The power failure on Monday night would have sent a chill down Jacinda Ardern's spine. Thousands of households in parts of the North Island had lost their heating on one of the coldest nights of the year. It was a cold, hard draught of reality for a government inclinedto be idealistically green.
To adapt an old aphorism, everyone is an environmentalist until the lights go out. Then we discover a deeper and more immediate concern - a drop in our living standard.
The Prime Minister's staff went into overdrive on Tuesday morning as the nation contemplated what it must have been like to be in those households that lost electric heating for that freezing evening. A news conference was quickly arranged and a position adopted to point the blame away from the Government.
On one level it wasn't the Government's fault. The generating companies had been given notice by the grid operator, Transpower, that not enough power was being offered to meet the heavy demand that night. But Transpower had overstated the shortfall, which some distribution companies picked up but other didn't and cut too much.
So you could blame Transpower, or you could blame the generators, especially Genesis which owns the main reserve power source, the Huntly thermal station. Or you could blame the distributors who didn't check the figures. Or you could blame the "market" which a lot of people love to do.
The electricity market is unusual because the price is set every five minutes by the supplier of the last unit needed. It is much more efficient than a government-run system that would waste money on excessive capacity for political safety, financed by higher charges or tax. But the big generating companies are often accused of "gaming" the market by holding back power to drive the price up.
That was more or less the accusation Energy Minister Megan Woods levelled at Genesis on Tuesday, bringing a hot denial from the company and some back-pedalling by Environment Minister David Parker in Parliament the next day.
Parker also back-pedalled a bit on the Prime Minister's denial that the Government's squeeze on fossil fuels had anything to do with the outage on Monday night. He said it was fair to ask whether additional gas generation should have been brought on to manage spikes in demand. "There are proper questions to be asked as to whether the system does need Huntly for the next few years to sit there as a dry year reserve."
You think? My first thought on hearing of Monday night's blackout was to hope some of those people still had gas heaters running, and gas stoves if they hadn't had dinner before it happened, and a gas-heated hot water supply.
The unlimited supply of hot water from the instant gas unit on our house is vastly better than the electric cylinder it replaced, which took a long time to heat when the hot water ran out. If this Government's ban on further oil and gas exploration eventually forces us to re-install an electric cylinder it will feel like a retrograde step in our quality of life. One of many by then.

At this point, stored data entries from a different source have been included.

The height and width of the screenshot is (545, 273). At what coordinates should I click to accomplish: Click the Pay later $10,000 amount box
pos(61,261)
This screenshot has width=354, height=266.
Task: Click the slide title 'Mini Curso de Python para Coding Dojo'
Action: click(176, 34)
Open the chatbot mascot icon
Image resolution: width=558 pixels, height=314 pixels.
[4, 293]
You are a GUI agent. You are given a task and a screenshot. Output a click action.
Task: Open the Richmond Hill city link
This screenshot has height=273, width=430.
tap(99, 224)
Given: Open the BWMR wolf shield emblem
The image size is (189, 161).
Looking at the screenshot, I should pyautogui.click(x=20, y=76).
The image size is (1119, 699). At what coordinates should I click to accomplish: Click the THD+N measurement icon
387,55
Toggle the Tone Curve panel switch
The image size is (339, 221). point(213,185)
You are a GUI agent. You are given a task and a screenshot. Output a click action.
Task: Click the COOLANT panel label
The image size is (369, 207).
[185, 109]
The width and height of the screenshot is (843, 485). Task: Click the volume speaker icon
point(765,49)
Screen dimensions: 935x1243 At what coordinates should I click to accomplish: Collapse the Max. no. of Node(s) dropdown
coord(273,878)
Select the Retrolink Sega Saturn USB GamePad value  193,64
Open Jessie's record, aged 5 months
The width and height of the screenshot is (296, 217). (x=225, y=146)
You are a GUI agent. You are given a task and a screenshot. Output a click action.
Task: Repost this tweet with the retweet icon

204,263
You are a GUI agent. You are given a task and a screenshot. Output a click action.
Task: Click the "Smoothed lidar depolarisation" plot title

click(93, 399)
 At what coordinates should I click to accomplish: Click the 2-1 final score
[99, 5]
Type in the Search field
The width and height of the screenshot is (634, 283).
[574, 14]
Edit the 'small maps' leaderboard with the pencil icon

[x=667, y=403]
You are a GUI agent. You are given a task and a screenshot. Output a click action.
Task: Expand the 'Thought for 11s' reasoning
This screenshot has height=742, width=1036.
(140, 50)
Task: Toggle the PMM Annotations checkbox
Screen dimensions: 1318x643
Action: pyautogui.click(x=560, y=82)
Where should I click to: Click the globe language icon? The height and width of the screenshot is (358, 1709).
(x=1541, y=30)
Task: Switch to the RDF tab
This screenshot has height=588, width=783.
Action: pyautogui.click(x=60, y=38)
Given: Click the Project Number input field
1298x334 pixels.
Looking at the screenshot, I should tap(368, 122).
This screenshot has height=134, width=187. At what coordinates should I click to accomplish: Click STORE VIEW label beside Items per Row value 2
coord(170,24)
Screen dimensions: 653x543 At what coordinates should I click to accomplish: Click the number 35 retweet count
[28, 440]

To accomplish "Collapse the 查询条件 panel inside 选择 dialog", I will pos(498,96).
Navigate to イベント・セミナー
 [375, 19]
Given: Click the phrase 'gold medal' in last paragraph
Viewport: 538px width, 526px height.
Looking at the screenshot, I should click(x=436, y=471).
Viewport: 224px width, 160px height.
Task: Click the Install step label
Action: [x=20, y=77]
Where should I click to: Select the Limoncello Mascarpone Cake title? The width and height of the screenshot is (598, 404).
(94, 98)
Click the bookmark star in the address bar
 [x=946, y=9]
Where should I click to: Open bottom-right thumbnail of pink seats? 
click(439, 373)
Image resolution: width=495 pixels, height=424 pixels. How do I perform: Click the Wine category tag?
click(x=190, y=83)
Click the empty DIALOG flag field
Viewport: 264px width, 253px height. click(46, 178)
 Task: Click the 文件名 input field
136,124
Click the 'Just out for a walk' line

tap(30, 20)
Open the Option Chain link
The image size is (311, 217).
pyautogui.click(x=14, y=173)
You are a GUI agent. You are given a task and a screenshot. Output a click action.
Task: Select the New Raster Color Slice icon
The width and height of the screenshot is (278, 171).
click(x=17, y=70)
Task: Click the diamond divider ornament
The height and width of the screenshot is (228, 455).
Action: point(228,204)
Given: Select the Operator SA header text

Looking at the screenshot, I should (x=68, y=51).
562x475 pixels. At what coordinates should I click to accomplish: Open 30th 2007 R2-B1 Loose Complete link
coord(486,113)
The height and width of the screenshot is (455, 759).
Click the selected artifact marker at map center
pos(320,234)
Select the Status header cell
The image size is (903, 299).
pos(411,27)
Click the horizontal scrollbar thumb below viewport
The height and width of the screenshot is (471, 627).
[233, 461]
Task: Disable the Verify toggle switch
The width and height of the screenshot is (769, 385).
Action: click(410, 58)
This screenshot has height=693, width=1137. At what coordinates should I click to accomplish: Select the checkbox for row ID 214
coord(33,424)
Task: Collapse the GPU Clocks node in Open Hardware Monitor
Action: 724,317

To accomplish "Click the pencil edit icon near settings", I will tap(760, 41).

The oil and gas ban in fact was not a million miles from the power failure on Monday night. The Green Party intended that drastic, unexpected decision to have a chilling effect on energy investors and it has. Generating companies have received the message that fossil fuels have no future in this country and they need to develop climate-friendly "renewables" such as solar energy and wind.
According to a Herald business commentator, Hamish Rutherford, Contact Energy is questioning whether to refurbish its Taranaki Combined Cycle Plant and Todd has yet to decide whether it will build a new gas-fired peaker plant that it has had consented for several years.
Genesis says it did not have all Huntly's coal and gas units running on Monday because it takes hours to fire them up and it thought it had enough hydro and wind generation to meet the night's demand. Windfarms, like solar panels, are not much use on a still, cold winter's night.
Climate science does not have much luck. The latest dire report from the IPPC was scheduled for release on the same day we awoke to news of the previous night's blackout in Hamilton and other places. The report duly came out on Tuesday. You might have heard people worrying about what it contained. I didn't. I heard plenty of concern about the power cut.
The problem for governments that make it their overriding mission to tackle climate change is that most people will not lower their living standards. They will not and nor should they. Human ingenuity can do better. If a government gives climate change greater importance they will change the government.